If $V$ is the potential difference across the capacitor and $C$ is the capacitance of the capacitor. Then the energy stored in the capacitor can be written as,
$U = \dfrac{1}{2}CV$
The capacitance is given as
$C = 0.5\mu F$
The potential difference is given as
$V = 100V$
The initial energy stored can be written as,
${U_1} = \dfrac{1}{2}{C_1}{V_1} = \dfrac{1}{2}0.05 \times {10^{ - 6}} \times {\left( {100} \right)^2} = 2.5 \times {10^{ - 3}}J$
Another capacitor is connected to the same potential.

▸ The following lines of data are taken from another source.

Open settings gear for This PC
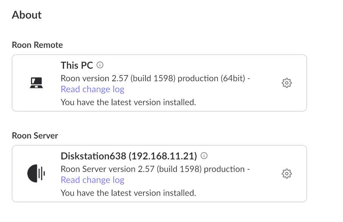Screen dimensions: 343x222 tap(287, 83)
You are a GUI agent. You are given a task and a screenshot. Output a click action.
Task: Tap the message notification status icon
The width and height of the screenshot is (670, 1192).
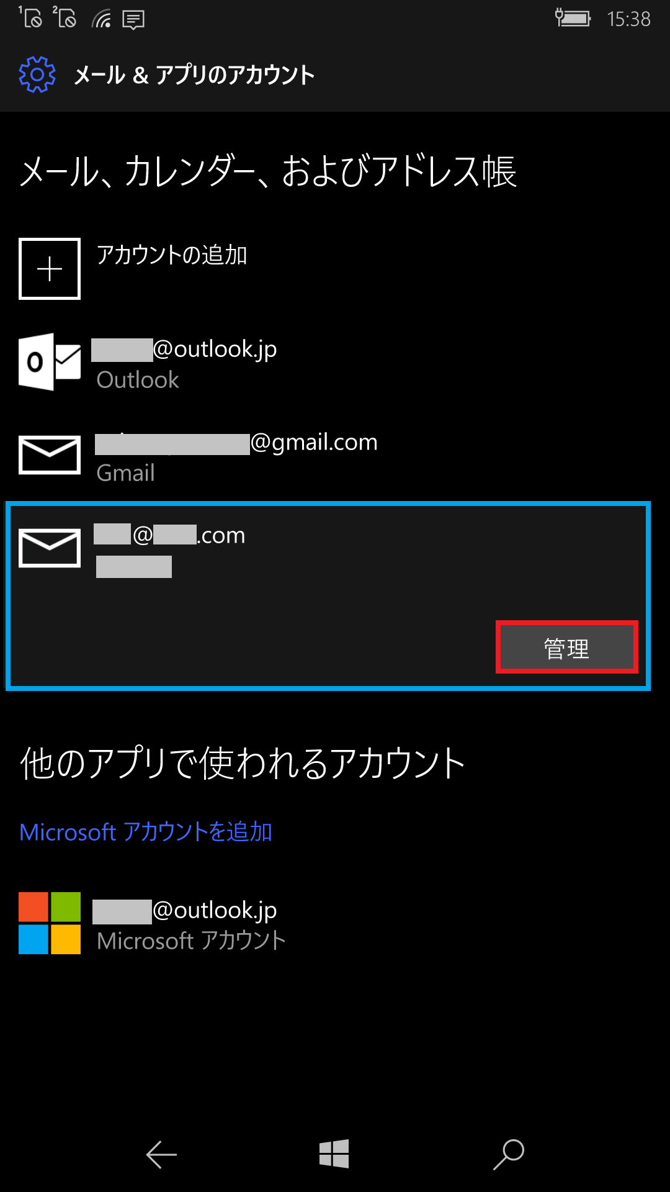point(133,20)
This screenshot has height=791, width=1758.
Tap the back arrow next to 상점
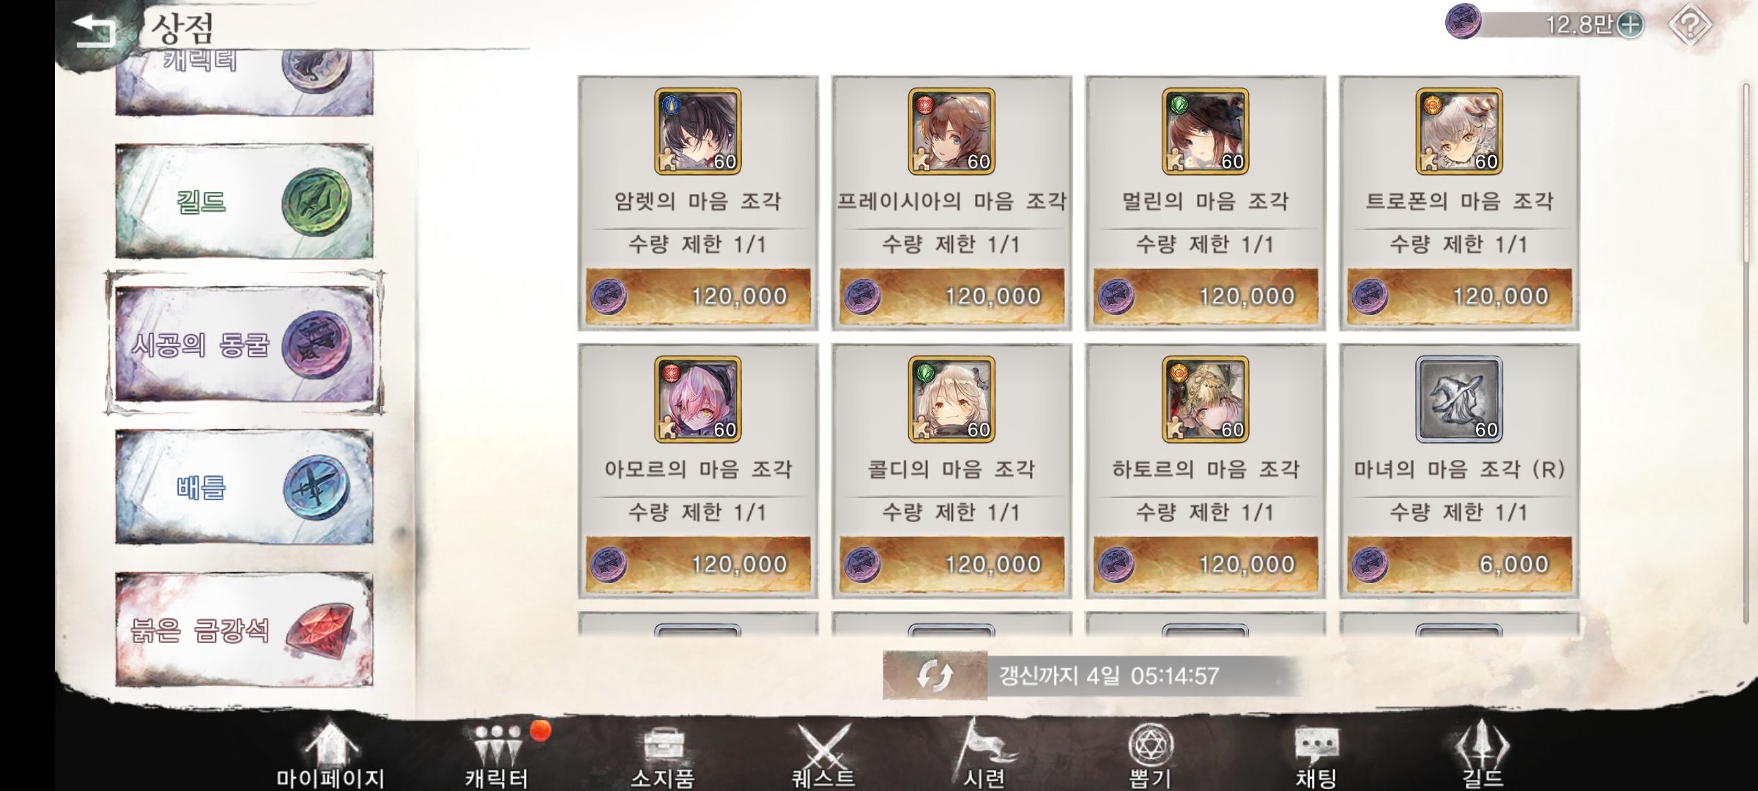click(x=94, y=29)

Now the potential can be written as,
${V_c} = \dfrac{{{C_1}{V_1}}}{{{C_1} + {C_2}}}$
The capacitance of the second capacitor is given as ${C_2} = 0.2 \times {10^{ - 6}}F$
Substituting in the above equation,
$V = \dfrac{{\left( {0.5 \times {{10}^{ - 6}}} \right) \times 100}}{{\left( {0.5 \times {{10}^{ - 6}}} \right) \times \left( {0.2 \times {{10}^{ - 6}}} \right)}} = 71.43V$
The final energy can be written as,
${U_f} = \dfrac{1}{2}\left( {{C_1} + {C_2}} \right)V_C^2$
Substituting the values we get,
${U_f} = \dfrac{1}{2}\left( {0.5 + 0.2} \right) \times {10^{ - 6}} \times {\left( {71.43} \right)^2} = 1.8 \times {10^{ - 3}}J$
The energy loss through the wire can be written as the difference between the initial and final energies.
$U = {U_f} - {U_i}$
Substituting, we get
$U = \left( {2.5 - 1.8} \right) \times {10^{ - 3}} = 0.7 \times {10^{ - 3}}J$
The answer is: Option (C): $0.7 \times {10^{ - 3}}J$.

Note:
The capacitance is defined as the amount of charge required to increase the potential by one volt. Capacitors are used to store charges, to generate electromagnetic oscillations, to tune radio circuits, to reduce voltage fluctuations in power supply and to eliminate sparking in the ignition system of automobile engines.